Non seulement le changement climatique accroît le risque de feux de friches dans certaines régions du pays, mais il réduit aussi à néant des décennies de lutte contre la pollution de l’air dans ces mêmes régions, selon une étude publiée dans les actes de l’Académie nationale des sciences. Cette étude révèle que les incendies de forêt engendrent un pic de pollution atmosphérique dans l’ouest.
Pour tâcher de mieux comprendre la chimie et la propagation des incendies de forêt, des scientifiques explorent en avion les brouillards de fumée engendrés cet été par les feux de forêt dans l’ouest du pays. Surnommé WE-CAN, pour Western Wildfire Experiment for Cloud Chemistry, Aerosol Absorption and Nitrogen, le projet fait intervenir une équipe de scientifiques provenant de cinq universités et du Centre national de recherche atmosphérique (NCAR). Ces scientifiques se sont donné pour mission d’étudier de façon systématique et sous toutes ses facettes la chimie des fumées émises par les incendies de forêt. L’objectif est triple: il s’agit de mieux connaître la quantité et les types d’azote réactif présent dans les panaches de fumée, de quantifier les émissions de particules fines et d’étudier leur évolution ainsi que les propriétés optiques de la fumée et, enfin, de déterminer l’influence des particules de fumée sur la formation et le comportement des nuages liquides et des nuages glacés.
Le Canada n’est pas épargné par les feux de forêt: en date du 24 juillet, on dénombrait 55 foyers actifs dans le nord-est de l’Ontario et 77 dans le nord-ouest. "Des équipes sont venues en renfort des autres régions du Canada et même du Mexique pour lutter contre les incendies dans le nord-est de la région", a indiqué le Ministère des ressources naturelles et de la foresterie de l’Ontario.

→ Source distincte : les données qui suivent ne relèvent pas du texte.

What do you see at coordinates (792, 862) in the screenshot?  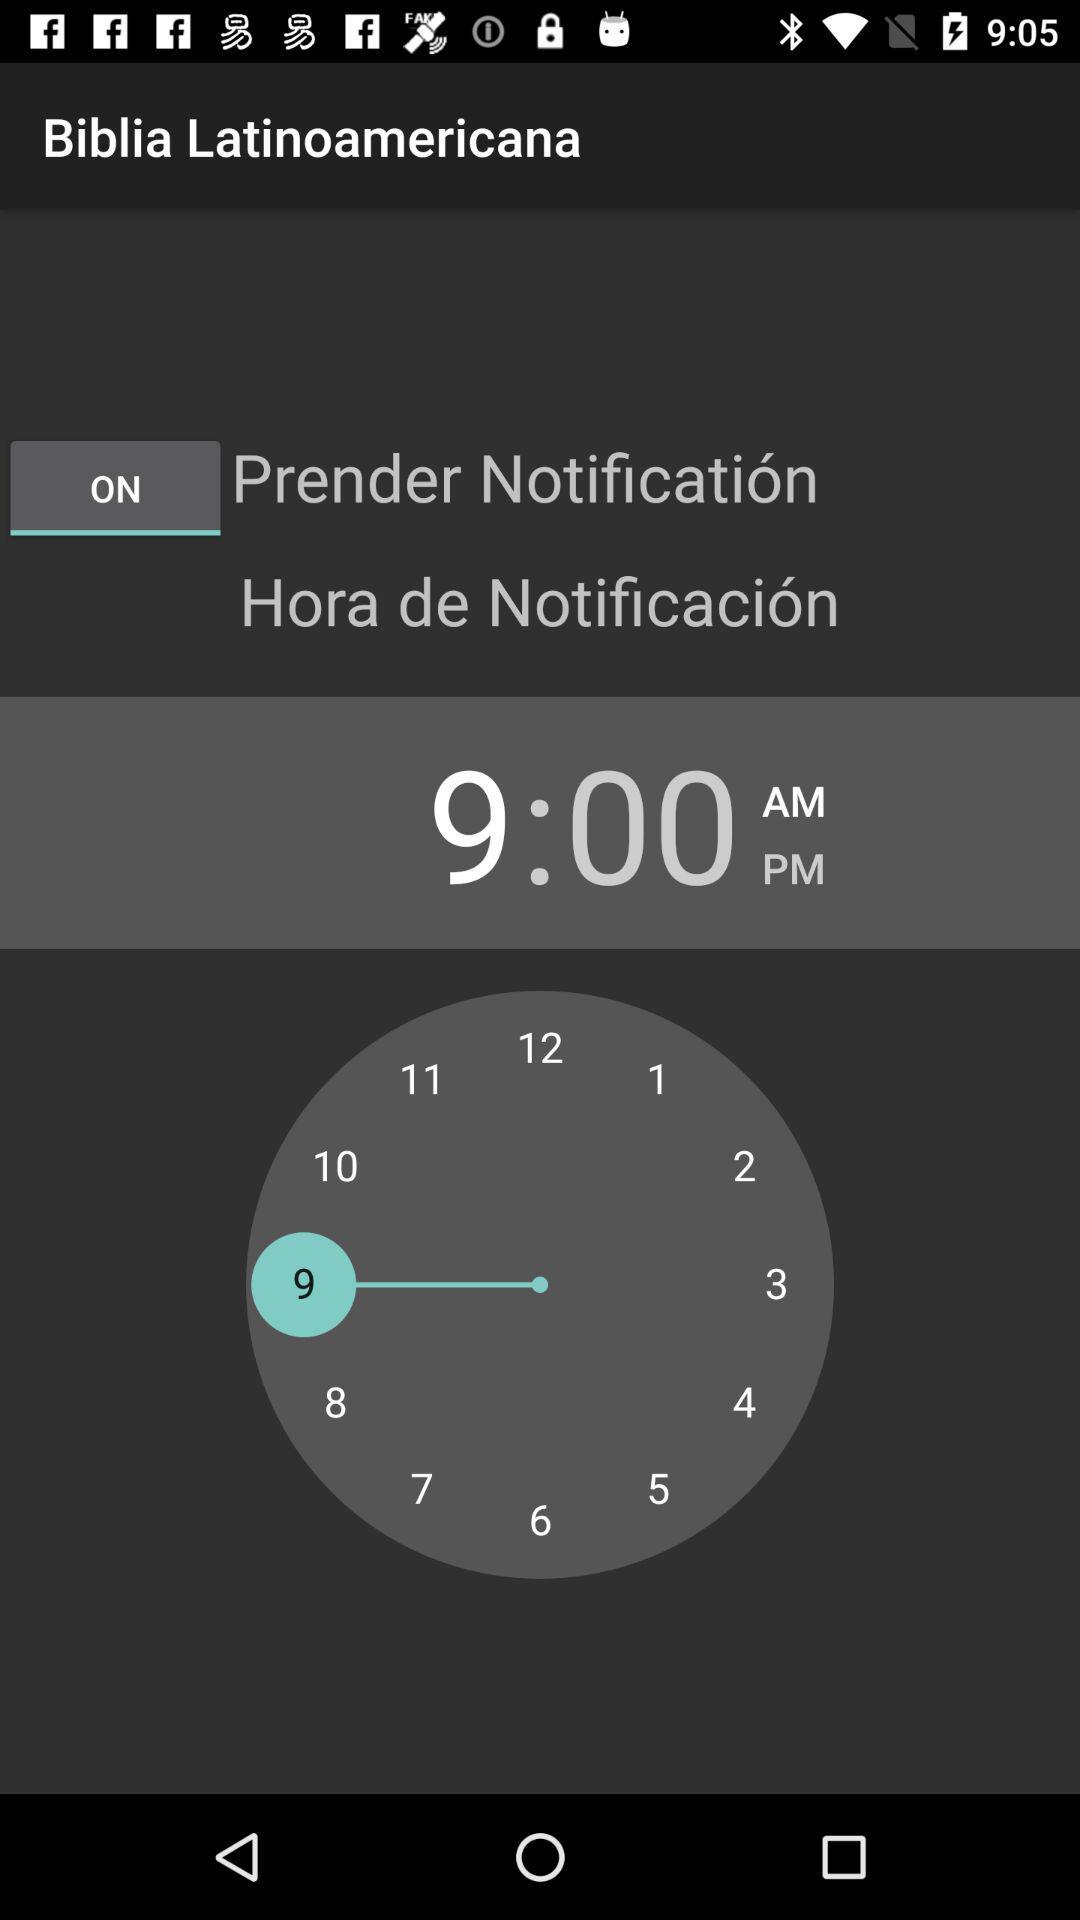 I see `the pm item` at bounding box center [792, 862].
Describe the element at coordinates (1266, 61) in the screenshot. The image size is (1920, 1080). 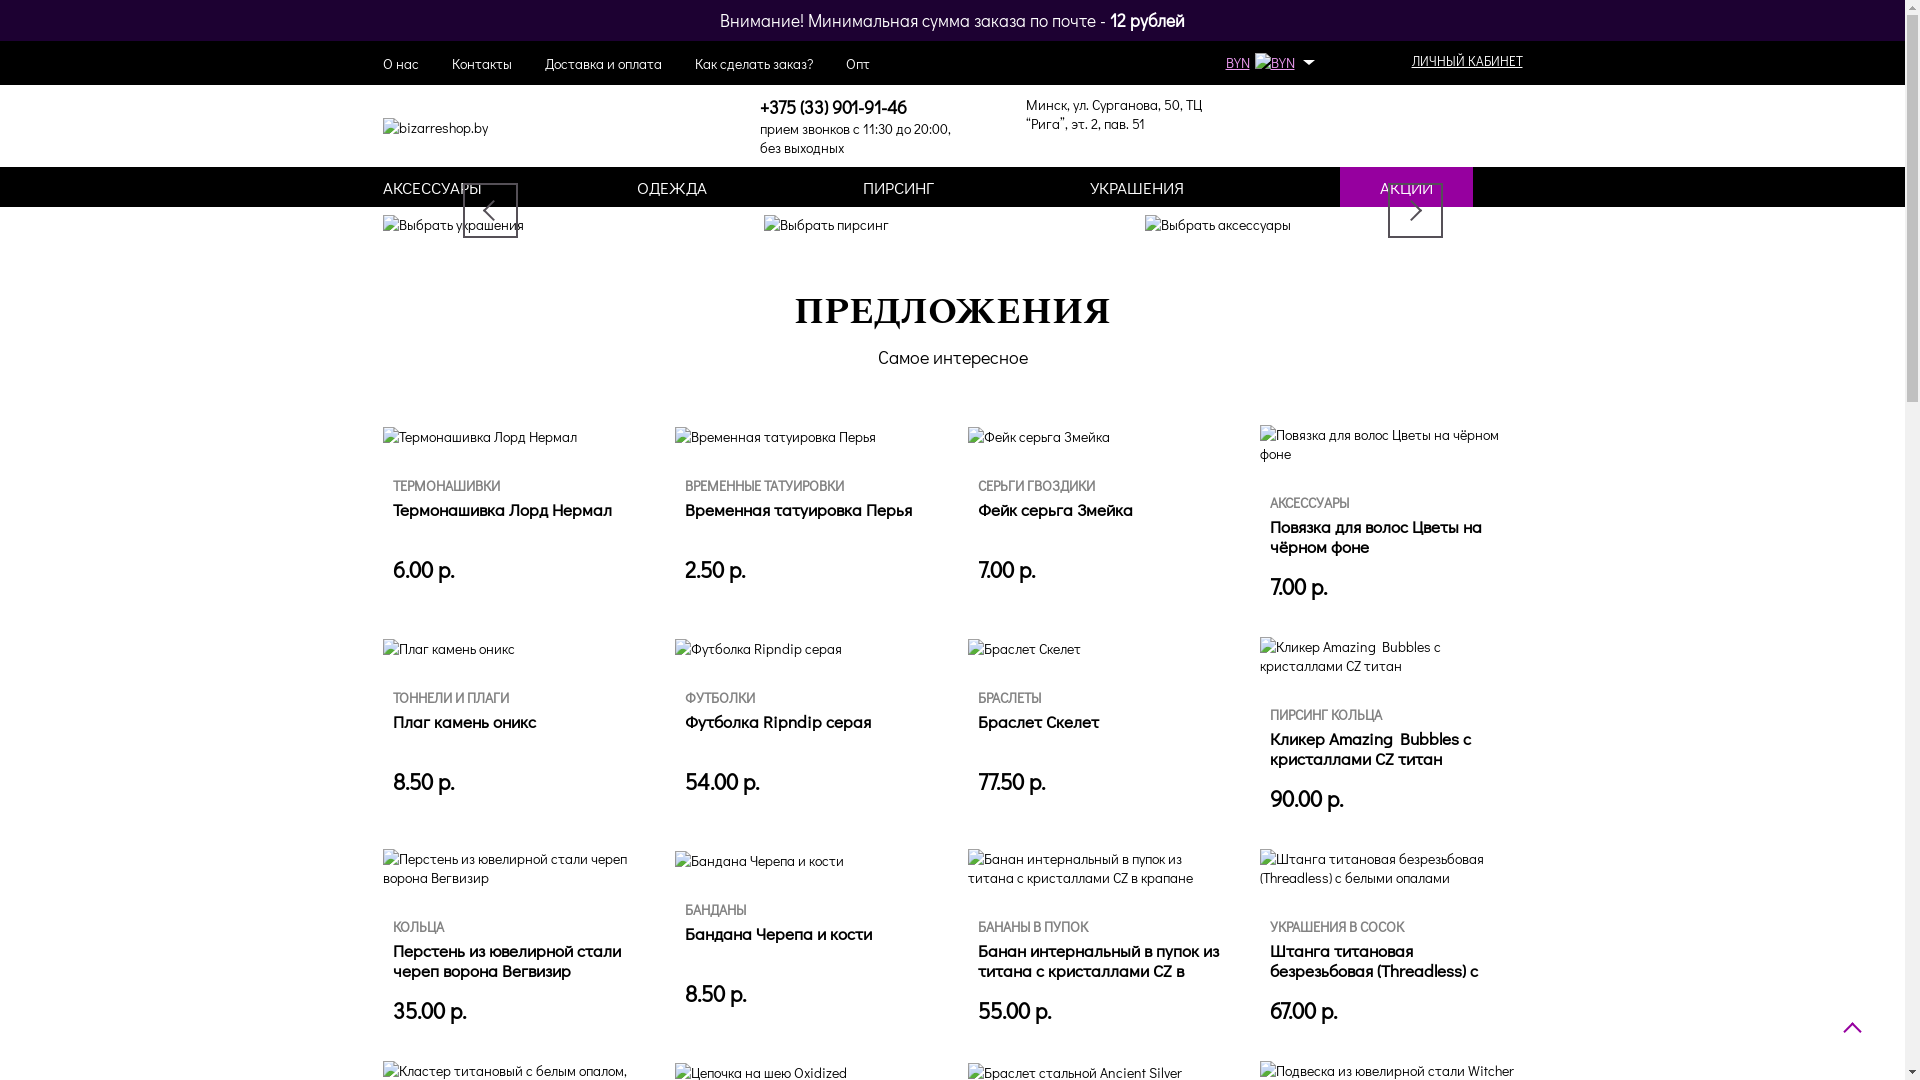
I see `'BYN'` at that location.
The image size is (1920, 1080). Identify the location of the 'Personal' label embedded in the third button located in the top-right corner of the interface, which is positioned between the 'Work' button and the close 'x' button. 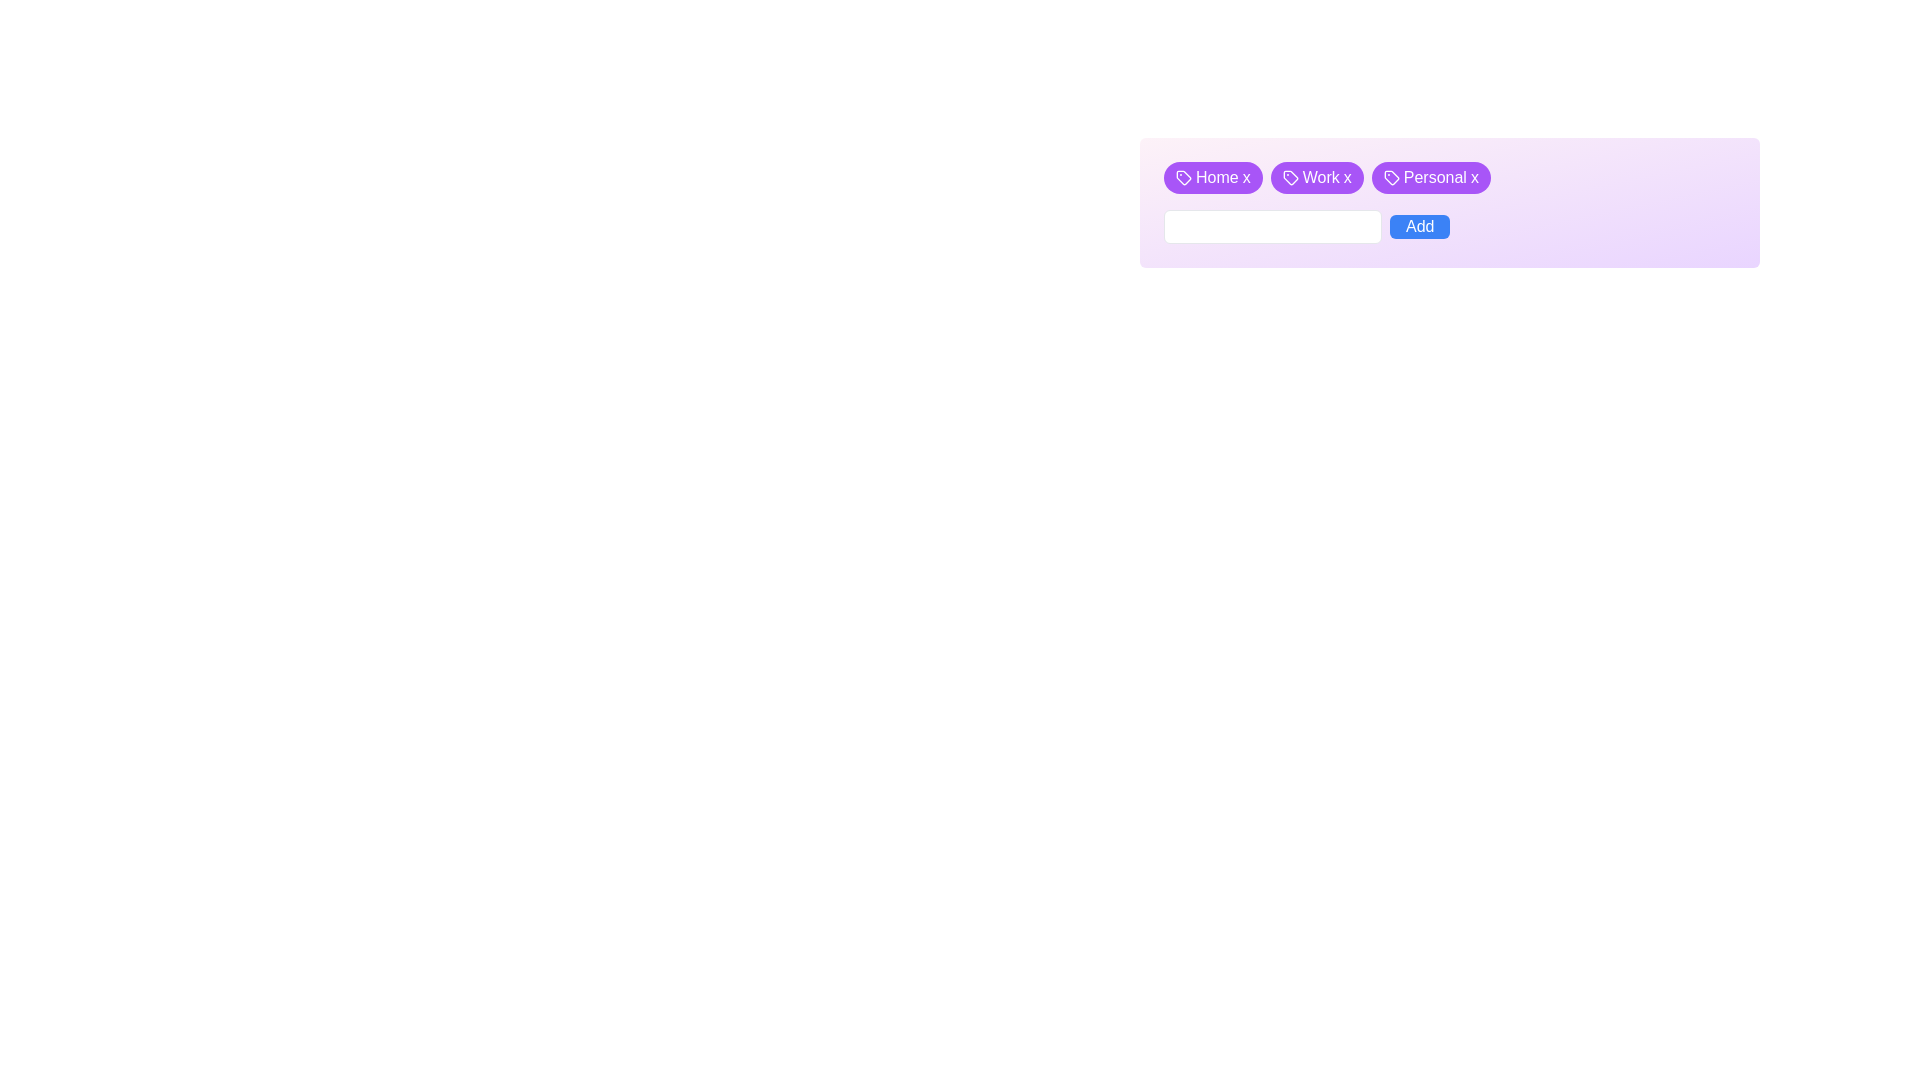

Réseau de la Veille de l’atmosphère globale (VAG) de l’OMM
Les mesures effectuées par les stations de la VAG servent à vérifier les résultats du modèle utilisé par le CAMS pour analyser et prévoir, à l’échelle du globe, les émissions provenant des feux de friches et de la combustion de la biomasse. Le centre régional de l’OMM pour l’Asie du Sud-Est et le Service météorologique de Singapour ont commencé à mettre en place un système régional d’avis et d’alerte concernant la pollution par la fumée et les incendies de végétation (VFSP-WAS). L’OMM et ses partenaires ont rédigé une note d’orientation sur ce système, où l’on trouve les recommandations formulées par les experts qui ont participé à un atelier international sur la prévision des émissions causées par les incendies de végétation et de leurs incidences sur la santé humaine et la sécurité en Asie du Sud-Est. Motivée par le vif intérêt manifesté par plusieurs pays des régions concernés, la note en question fournit des indications sur la manière de faire face à ce type de pollution. Elle propose la mise en place d’un système d’avis et d’alerte dans ce domaine et préconise la création de centres régionaux spécialisés dans cette thématique.